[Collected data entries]
■ ■ ■
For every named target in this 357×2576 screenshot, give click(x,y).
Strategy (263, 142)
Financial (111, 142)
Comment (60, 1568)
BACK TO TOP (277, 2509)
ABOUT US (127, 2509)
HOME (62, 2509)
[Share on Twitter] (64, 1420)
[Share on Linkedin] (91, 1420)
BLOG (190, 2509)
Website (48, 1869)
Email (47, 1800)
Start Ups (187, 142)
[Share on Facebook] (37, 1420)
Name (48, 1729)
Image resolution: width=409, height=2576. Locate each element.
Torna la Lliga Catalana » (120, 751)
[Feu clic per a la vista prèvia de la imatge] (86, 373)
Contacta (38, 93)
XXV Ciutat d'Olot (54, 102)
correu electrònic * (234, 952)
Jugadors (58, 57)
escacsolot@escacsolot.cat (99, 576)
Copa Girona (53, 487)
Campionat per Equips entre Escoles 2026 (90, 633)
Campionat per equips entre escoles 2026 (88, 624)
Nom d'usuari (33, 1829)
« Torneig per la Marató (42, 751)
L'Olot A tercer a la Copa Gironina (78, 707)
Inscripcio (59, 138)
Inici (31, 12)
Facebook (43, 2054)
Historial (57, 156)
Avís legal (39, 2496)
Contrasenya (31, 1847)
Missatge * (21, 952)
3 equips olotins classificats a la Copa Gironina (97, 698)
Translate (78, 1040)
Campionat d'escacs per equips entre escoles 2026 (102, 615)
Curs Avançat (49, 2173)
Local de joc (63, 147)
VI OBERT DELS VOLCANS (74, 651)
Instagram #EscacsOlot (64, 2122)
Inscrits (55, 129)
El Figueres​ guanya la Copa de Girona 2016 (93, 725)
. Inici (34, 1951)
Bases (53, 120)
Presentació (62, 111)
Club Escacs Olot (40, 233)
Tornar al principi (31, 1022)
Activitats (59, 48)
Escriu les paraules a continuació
■ ■ ■
Exercise aim –
Top to bottom, the records above must be output exactly.

Result –
For every named target in this 357×2576 screenshot, give click(x,y).
Strategy (263, 142)
Financial (111, 142)
Comment (60, 1568)
BACK TO TOP (277, 2509)
ABOUT US (127, 2509)
HOME (62, 2509)
[Share on Twitter] (64, 1420)
[Share on Linkedin] (91, 1420)
BLOG (190, 2509)
Website (48, 1869)
Email (47, 1800)
Start Ups (187, 142)
[Share on Facebook] (37, 1420)
Name (48, 1729)
Image resolution: width=409, height=2576. Locate each element.
Torna la Lliga Catalana » (120, 751)
[Feu clic per a la vista prèvia de la imatge] (86, 373)
Contacta (38, 93)
XXV Ciutat d'Olot (54, 102)
correu electrònic * (234, 952)
Jugadors (58, 57)
escacsolot@escacsolot.cat (99, 576)
Copa Girona (53, 487)
Campionat per Equips entre Escoles 2026 (90, 633)
Campionat per equips entre escoles 2026 (88, 624)
Nom d'usuari (33, 1829)
« Torneig per la Marató (42, 751)
L'Olot A tercer a la Copa Gironina (78, 707)
Inscripcio (59, 138)
Inici (31, 12)
Facebook (43, 2054)
Historial (57, 156)
Avís legal (39, 2496)
Contrasenya (31, 1847)
Missatge * (21, 952)
3 equips olotins classificats a la Copa Gironina (97, 698)
Translate (78, 1040)
Campionat d'escacs per equips entre escoles 2026 (102, 615)
Curs Avançat (49, 2173)
Local de joc (63, 147)
VI OBERT DELS VOLCANS (74, 651)
Instagram #EscacsOlot (64, 2122)
Inscrits (55, 129)
El Figueres​ guanya la Copa de Girona 2016 (93, 725)
. Inici (34, 1951)
Bases (53, 120)
Presentació (62, 111)
Club Escacs Olot (40, 233)
Tornar al principi (31, 1022)
Activitats (59, 48)
Escriu les paraules a continuació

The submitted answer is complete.